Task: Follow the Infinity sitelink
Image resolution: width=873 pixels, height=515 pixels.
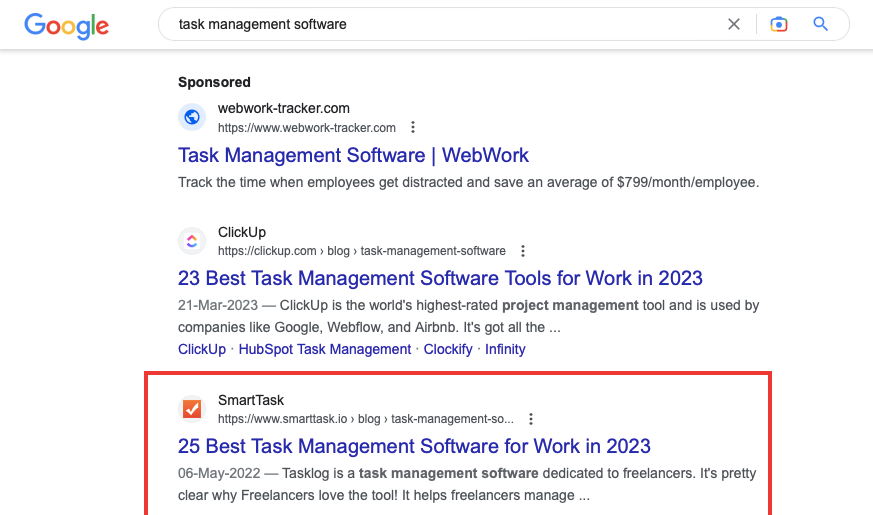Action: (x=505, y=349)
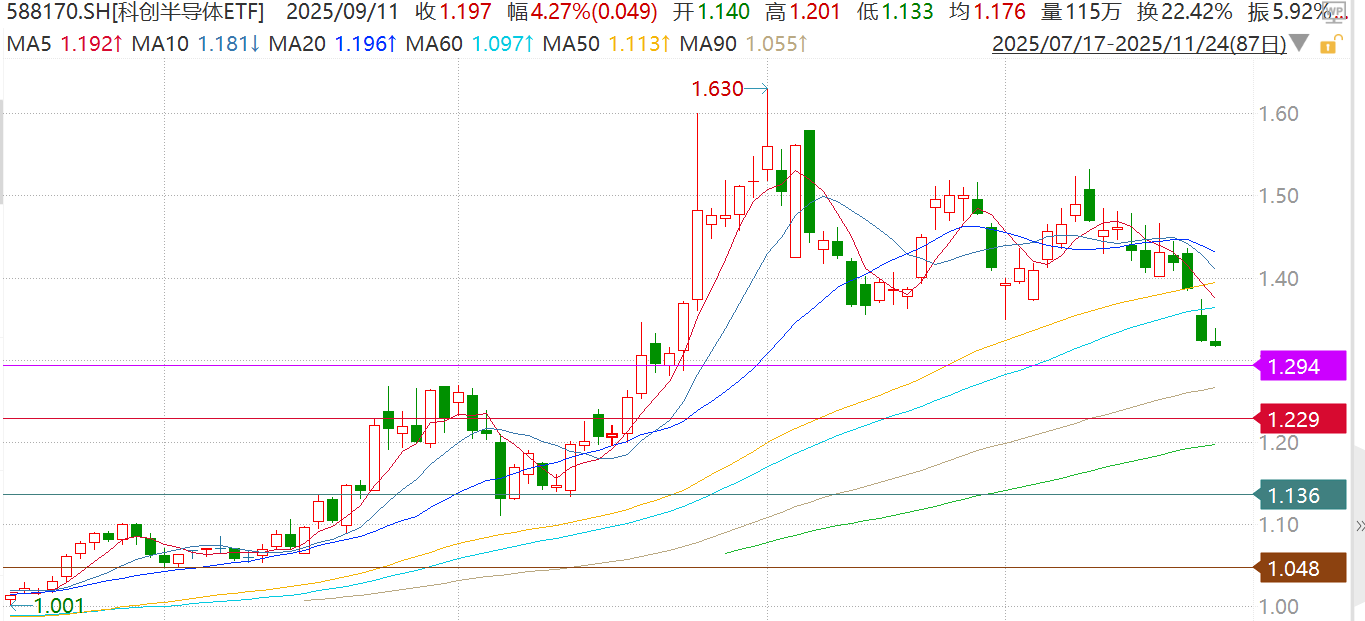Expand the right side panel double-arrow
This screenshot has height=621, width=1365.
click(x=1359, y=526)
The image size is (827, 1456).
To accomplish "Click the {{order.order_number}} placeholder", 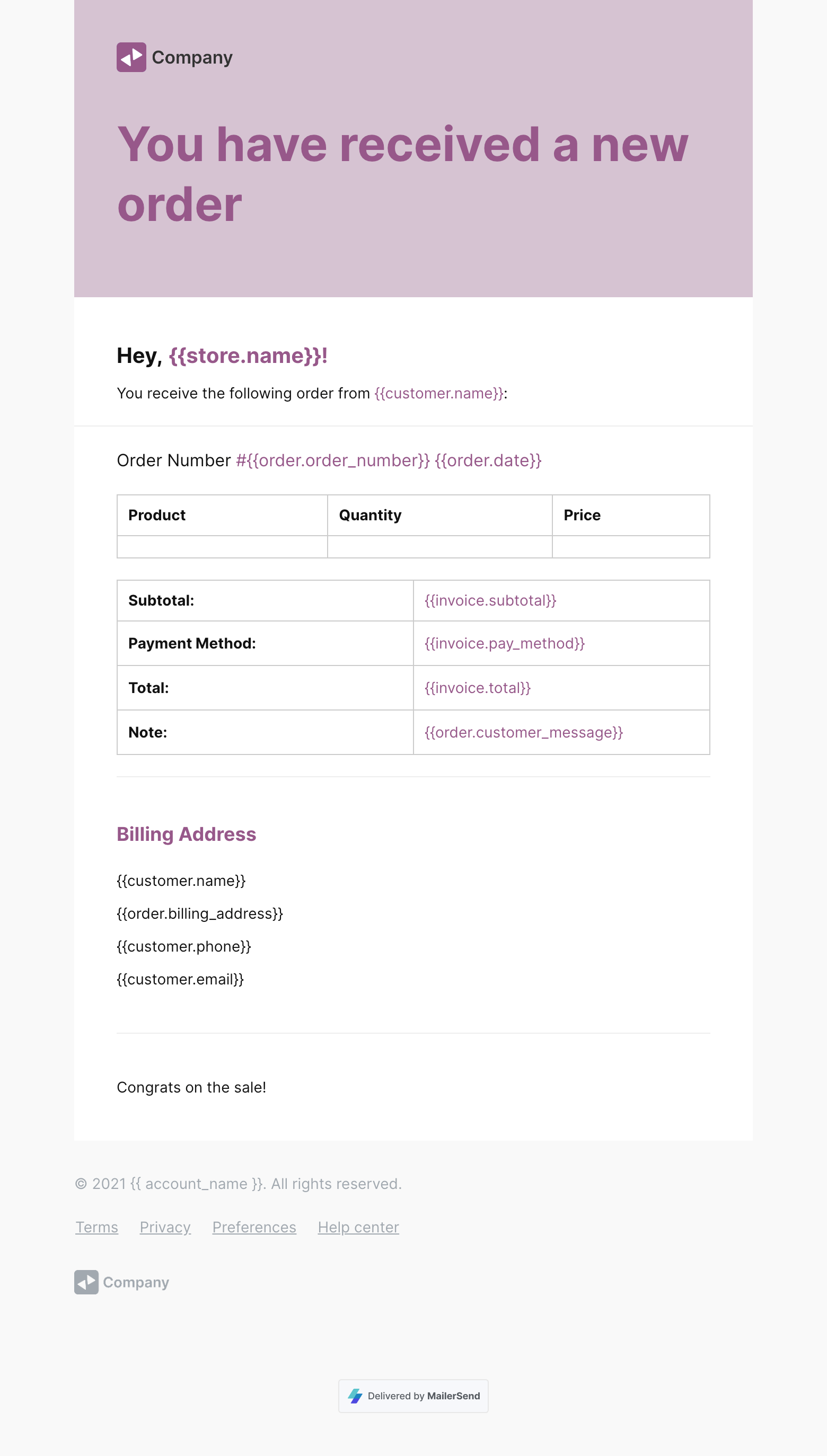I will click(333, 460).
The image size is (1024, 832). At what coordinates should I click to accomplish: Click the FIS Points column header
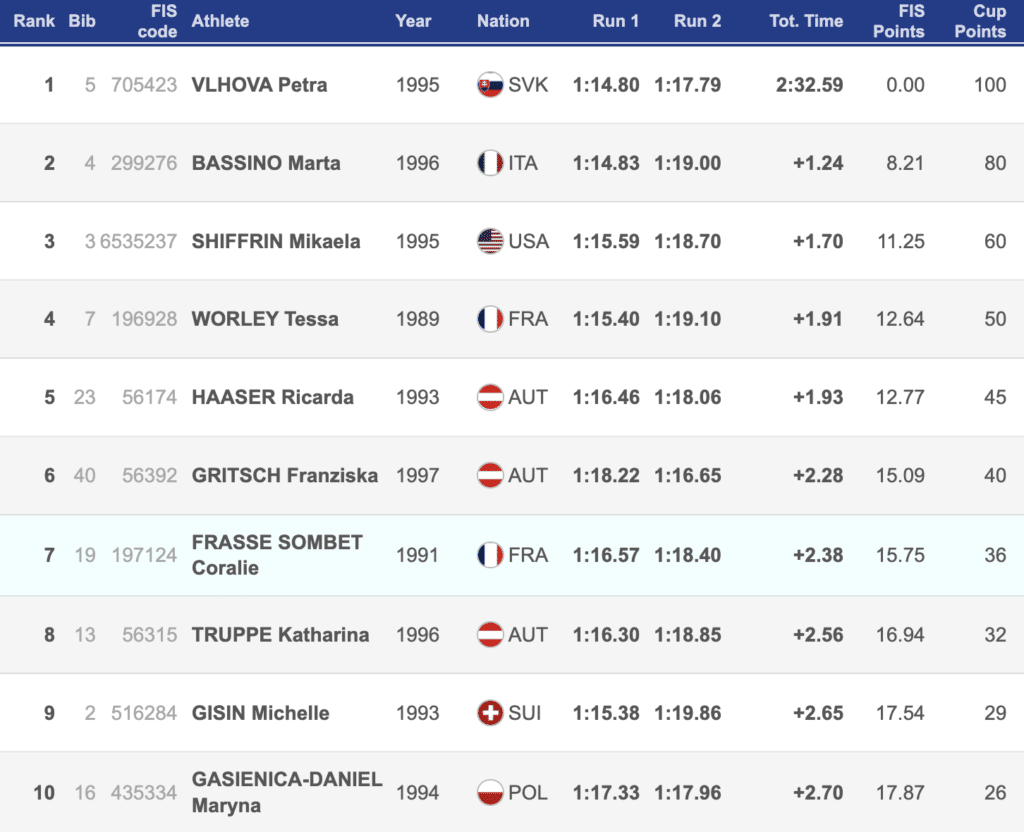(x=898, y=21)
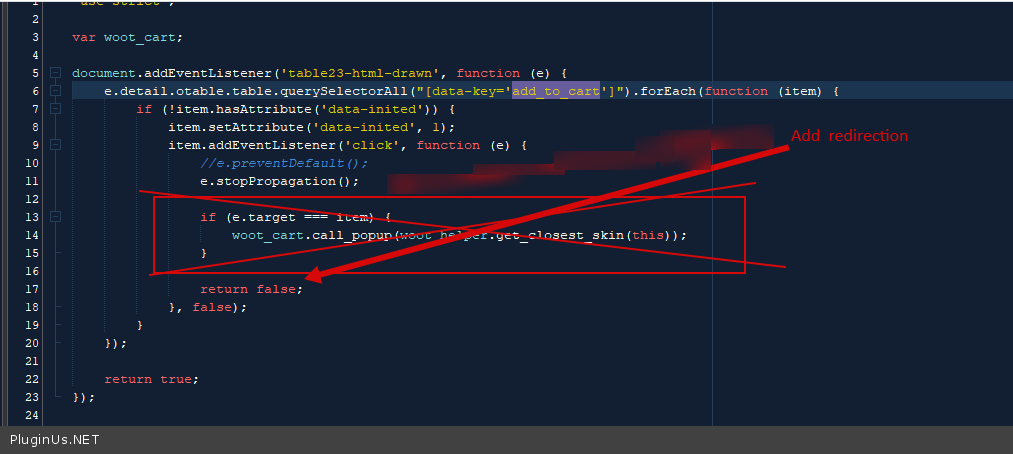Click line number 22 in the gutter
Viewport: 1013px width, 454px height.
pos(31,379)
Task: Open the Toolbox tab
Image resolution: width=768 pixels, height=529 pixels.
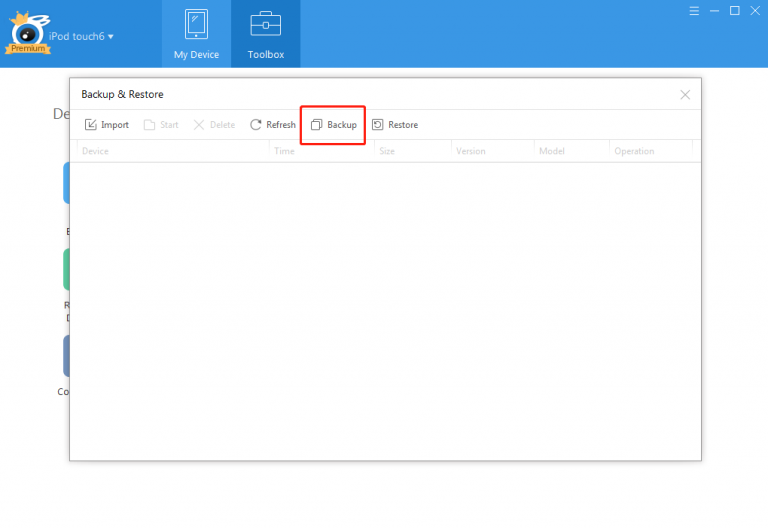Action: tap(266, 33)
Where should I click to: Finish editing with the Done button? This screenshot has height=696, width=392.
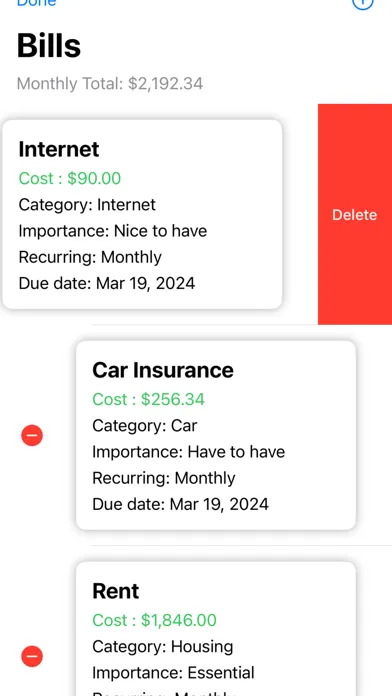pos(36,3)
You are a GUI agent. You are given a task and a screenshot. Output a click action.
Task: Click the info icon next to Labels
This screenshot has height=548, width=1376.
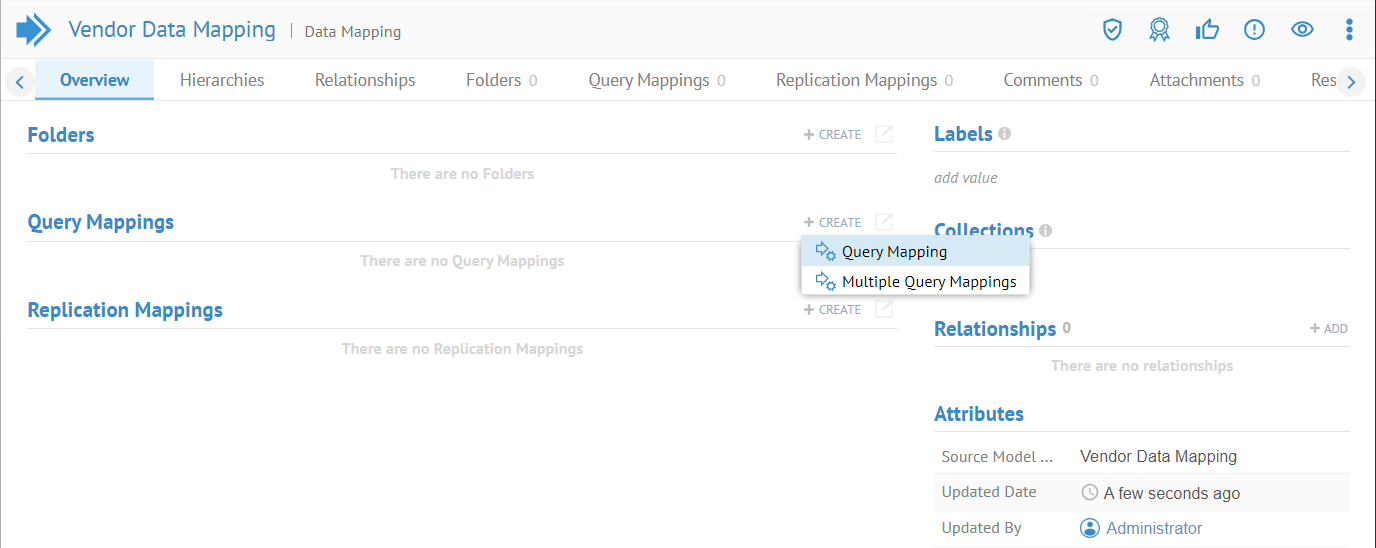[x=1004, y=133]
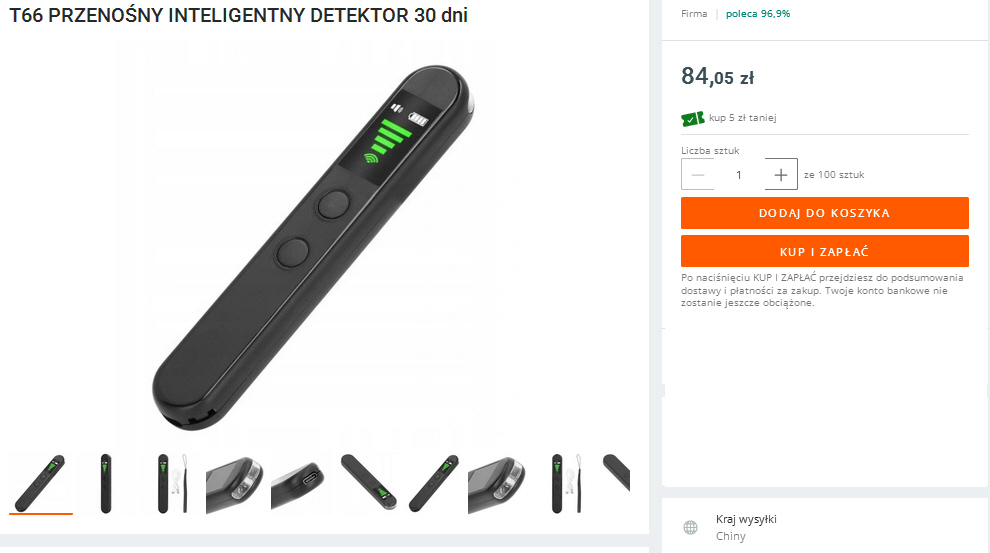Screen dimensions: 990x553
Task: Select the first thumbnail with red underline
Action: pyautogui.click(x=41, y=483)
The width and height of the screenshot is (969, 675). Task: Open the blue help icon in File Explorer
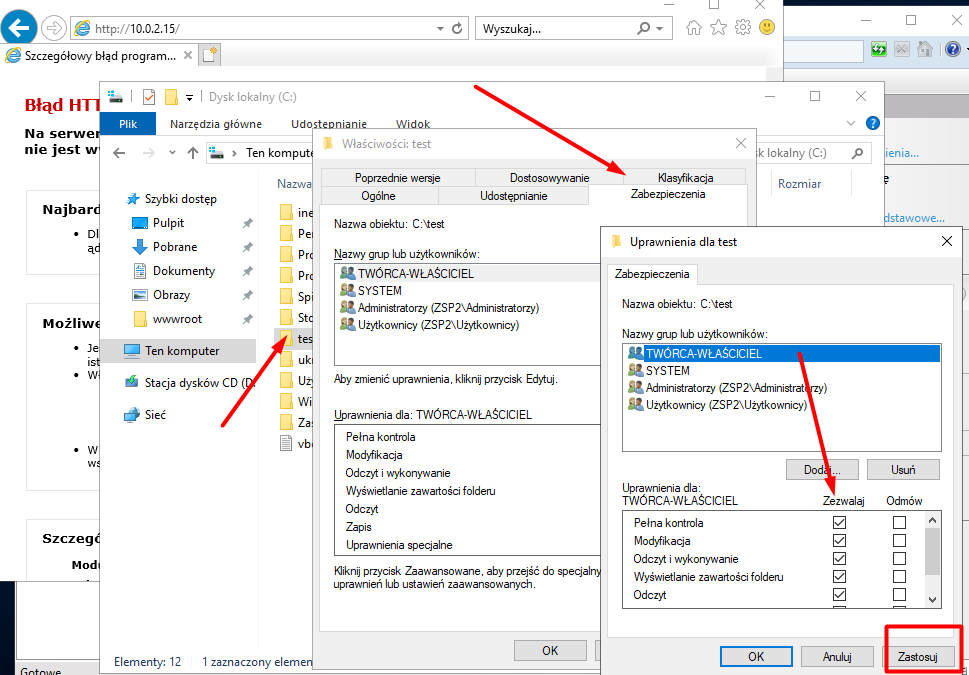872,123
• • •
TASK INSTRUCTIONS:
Look above for the line containing "The image size is (1024, 832)." and the line containing "Task: Click the info icon next to Labels", then reproduce both and everything between them exactly, pictures omitted.

COMPLETED EXERCISE:
The image size is (1024, 832). At what coordinates should I click to accomplish: Click the FIS Points column header
(x=898, y=21)
Click line number 22 in the gutter
Viewport: 1013px width, 454px height.
pos(31,379)
Task: Open the Toolbox tab
Image resolution: width=768 pixels, height=529 pixels.
Action: tap(266, 33)
Where should I click to: Finish editing with the Done button? This screenshot has height=696, width=392.
pos(36,3)
You are a GUI agent. You are given a task and a screenshot. Output a click action.
Task: Click the info icon next to Labels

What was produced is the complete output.